WHP is bringing better healthcare to rural India through telemedicine and drug delivery.
26-year old Rinku has been bleeding for days. It is a thick, persistent and painful blood that terrifies this mother of four. So she did what many village women in rural India do when health problems reach a certain level of severity; she made the multi-hour trip to a private hospital in the district town of Muzzafarpur hoping for high-quality, if expensive, healthcare.
India is administratively organized into state towns, district towns, block marketplaces, and then villages. Healthcare, as such, is distributed along that supply chain with each level of infrastructure offering a lower standard of care. Rinku's home state of Bihar in northeast India may be the country's fastest growing region, but 85 percent of its 100 million residents live in rural areas and therefore have only immediate access to healthcare at the bottom end of that chain.

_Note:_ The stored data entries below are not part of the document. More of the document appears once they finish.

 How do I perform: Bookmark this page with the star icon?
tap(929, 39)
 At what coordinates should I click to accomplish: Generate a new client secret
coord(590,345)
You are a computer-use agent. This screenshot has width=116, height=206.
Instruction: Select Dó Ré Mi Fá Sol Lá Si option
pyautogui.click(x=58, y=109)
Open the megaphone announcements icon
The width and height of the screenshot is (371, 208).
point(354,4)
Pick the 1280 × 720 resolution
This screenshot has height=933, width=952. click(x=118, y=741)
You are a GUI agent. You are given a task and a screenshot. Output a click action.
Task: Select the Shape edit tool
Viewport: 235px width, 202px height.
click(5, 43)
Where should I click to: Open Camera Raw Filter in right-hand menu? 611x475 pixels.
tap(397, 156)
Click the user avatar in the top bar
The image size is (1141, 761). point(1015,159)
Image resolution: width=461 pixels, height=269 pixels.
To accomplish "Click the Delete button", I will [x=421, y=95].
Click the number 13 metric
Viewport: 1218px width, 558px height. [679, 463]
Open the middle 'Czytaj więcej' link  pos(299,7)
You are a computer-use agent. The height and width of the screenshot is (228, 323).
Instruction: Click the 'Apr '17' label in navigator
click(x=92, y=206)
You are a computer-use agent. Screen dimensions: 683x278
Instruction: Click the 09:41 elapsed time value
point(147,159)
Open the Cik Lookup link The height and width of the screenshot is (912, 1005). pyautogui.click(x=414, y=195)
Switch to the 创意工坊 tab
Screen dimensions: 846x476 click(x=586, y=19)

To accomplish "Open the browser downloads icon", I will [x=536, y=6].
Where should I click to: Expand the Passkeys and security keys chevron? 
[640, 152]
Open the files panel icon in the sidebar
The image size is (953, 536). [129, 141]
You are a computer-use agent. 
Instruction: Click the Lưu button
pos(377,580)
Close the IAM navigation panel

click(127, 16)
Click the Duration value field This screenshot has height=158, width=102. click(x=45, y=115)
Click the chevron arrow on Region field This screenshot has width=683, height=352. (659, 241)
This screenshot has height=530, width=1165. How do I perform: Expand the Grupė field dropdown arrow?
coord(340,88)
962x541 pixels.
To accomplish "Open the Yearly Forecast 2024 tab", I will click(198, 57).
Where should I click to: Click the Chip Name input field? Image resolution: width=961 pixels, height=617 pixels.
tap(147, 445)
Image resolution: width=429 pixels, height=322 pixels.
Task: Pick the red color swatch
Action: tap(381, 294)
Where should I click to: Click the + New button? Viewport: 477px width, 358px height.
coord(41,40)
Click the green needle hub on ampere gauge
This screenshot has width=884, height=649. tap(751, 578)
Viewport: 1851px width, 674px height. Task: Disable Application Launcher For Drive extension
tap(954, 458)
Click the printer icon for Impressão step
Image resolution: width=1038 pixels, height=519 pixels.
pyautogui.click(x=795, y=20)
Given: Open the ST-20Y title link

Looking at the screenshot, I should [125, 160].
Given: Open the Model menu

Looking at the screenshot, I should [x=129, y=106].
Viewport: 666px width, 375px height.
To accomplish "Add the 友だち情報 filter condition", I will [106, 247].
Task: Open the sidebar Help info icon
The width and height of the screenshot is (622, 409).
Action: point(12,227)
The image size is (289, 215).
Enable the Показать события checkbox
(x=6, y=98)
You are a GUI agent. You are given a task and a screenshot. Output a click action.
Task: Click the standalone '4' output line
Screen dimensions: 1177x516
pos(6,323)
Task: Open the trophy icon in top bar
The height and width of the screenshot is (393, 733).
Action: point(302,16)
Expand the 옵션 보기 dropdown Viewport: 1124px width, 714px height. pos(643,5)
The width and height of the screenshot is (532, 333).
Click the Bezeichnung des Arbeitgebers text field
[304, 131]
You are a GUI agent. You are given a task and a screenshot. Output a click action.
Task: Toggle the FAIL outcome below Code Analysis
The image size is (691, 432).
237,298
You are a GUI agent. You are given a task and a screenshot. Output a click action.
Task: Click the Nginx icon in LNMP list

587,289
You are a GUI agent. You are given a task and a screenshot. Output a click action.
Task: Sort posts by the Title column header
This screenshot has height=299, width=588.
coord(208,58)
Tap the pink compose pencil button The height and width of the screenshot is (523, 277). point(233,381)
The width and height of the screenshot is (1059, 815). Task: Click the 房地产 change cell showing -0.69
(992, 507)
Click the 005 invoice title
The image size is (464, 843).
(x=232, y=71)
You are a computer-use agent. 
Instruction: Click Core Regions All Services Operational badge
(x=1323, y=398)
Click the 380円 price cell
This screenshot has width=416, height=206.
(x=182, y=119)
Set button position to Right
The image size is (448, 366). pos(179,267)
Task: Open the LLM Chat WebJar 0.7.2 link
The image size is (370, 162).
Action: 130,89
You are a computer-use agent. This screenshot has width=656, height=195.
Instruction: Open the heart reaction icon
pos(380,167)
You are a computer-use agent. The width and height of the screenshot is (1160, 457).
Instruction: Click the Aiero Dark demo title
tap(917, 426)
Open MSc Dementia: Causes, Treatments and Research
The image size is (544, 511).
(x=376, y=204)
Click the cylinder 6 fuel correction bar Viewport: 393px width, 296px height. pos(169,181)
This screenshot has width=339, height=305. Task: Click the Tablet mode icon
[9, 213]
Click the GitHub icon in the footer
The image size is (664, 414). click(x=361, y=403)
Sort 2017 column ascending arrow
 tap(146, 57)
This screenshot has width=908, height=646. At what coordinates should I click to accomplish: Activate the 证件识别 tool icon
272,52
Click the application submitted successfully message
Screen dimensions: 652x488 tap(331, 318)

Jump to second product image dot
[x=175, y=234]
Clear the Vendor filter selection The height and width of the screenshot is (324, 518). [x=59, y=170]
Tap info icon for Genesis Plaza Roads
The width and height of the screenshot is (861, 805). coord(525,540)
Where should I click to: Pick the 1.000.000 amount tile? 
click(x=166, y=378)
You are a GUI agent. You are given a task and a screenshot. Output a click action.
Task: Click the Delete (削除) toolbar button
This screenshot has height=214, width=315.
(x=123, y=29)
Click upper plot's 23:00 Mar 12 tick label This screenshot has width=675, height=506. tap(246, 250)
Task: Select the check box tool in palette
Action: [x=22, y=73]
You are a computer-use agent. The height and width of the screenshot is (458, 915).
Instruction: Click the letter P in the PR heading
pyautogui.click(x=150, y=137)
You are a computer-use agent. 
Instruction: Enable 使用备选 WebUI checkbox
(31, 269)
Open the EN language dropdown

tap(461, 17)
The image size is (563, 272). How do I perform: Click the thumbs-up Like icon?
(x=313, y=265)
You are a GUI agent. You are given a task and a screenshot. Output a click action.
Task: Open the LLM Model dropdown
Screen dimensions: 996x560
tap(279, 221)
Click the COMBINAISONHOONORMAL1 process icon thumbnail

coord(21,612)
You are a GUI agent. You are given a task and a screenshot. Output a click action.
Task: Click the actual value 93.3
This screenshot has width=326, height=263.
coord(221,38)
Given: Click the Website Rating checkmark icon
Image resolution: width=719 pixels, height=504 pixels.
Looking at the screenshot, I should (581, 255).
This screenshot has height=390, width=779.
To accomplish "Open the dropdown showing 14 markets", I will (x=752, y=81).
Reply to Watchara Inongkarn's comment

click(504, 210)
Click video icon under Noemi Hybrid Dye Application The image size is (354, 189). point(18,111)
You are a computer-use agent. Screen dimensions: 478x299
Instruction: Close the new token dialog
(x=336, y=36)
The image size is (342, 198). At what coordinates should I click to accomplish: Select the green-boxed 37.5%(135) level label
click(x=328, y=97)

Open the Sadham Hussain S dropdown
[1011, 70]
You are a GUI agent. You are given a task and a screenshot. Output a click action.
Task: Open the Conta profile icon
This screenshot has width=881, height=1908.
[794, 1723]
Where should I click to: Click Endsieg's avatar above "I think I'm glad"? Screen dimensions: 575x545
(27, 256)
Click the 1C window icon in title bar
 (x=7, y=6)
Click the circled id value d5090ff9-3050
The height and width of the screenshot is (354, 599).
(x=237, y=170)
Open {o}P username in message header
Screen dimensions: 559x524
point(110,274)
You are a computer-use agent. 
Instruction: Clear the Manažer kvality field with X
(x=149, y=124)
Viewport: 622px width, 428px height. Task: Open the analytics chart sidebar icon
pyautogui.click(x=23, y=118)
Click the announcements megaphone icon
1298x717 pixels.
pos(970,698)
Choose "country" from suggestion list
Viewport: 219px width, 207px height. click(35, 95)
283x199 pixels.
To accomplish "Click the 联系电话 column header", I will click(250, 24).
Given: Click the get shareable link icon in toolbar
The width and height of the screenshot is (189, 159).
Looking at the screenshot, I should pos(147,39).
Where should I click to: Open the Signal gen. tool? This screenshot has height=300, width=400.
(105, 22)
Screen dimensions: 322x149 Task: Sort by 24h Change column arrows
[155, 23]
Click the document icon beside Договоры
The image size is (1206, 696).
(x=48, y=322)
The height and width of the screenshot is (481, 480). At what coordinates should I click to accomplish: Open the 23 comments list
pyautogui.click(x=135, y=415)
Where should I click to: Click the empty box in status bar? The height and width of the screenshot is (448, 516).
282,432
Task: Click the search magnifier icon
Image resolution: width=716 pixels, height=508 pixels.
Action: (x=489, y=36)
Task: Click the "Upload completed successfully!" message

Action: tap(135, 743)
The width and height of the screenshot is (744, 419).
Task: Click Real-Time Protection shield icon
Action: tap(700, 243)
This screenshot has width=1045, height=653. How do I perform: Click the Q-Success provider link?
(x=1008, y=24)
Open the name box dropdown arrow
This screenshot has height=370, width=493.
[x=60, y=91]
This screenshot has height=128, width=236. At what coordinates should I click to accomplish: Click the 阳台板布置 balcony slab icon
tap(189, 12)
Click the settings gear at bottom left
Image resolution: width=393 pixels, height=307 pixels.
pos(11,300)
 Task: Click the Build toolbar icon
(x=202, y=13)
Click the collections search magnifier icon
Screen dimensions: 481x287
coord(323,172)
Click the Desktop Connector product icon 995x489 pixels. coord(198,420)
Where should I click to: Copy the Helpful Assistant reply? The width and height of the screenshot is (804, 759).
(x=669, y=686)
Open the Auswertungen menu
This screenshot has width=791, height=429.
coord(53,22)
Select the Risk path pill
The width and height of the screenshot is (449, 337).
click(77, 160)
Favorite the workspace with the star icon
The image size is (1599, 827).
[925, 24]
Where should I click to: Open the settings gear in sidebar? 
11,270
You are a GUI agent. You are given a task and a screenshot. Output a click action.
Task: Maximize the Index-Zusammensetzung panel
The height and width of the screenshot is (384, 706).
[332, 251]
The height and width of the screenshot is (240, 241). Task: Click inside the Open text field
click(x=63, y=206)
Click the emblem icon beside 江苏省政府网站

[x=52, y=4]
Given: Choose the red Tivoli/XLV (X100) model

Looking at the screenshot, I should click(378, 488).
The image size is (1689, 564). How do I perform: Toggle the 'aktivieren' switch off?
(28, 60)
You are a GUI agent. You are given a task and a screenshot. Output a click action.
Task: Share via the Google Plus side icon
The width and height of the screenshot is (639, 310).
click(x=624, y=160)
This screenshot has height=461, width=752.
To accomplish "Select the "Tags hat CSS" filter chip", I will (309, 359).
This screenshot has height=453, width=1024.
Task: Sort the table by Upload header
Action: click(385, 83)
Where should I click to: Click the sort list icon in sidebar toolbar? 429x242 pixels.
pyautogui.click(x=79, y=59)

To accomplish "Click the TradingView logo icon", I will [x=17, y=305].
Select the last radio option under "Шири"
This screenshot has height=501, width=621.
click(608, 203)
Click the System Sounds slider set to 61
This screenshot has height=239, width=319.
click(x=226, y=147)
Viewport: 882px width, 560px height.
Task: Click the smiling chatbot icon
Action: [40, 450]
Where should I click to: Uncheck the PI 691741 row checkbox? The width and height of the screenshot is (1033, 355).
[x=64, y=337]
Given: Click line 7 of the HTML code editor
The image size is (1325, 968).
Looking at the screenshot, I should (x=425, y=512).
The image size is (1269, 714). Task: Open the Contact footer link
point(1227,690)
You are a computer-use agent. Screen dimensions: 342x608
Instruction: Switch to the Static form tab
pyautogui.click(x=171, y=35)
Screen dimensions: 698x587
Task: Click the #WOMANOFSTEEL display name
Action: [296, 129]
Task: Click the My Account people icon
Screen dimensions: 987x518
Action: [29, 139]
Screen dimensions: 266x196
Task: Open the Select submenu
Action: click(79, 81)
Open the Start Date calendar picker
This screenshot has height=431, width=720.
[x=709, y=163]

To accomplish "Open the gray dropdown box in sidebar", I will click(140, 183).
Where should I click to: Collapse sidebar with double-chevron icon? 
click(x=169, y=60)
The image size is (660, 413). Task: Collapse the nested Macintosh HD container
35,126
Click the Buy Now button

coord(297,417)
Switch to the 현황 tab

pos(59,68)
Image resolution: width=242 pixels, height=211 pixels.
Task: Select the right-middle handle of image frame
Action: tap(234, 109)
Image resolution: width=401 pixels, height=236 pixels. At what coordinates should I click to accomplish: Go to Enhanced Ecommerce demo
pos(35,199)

This has profound implications on the lives of people, and especially women like Rinku, who have to travel long distances for curative care, much less preventative care. It is these people that Gopi Gopalakrishan, founder of World Health Partners (WHP) and recent recipient of the Skoll Award for Social Entrepreneurship, is trying to reach.
His big idea? Build an ecosystem atop the existing private sector. WHP is essentially trying to connect every level of the system from rural health practitioners to pharmacists, drug wholesalers, diagnostic centers and what WHP is calling LMO's, Last Mile Outriders. These are the entrepreneurs delivering medications that last mile from the block to the village level.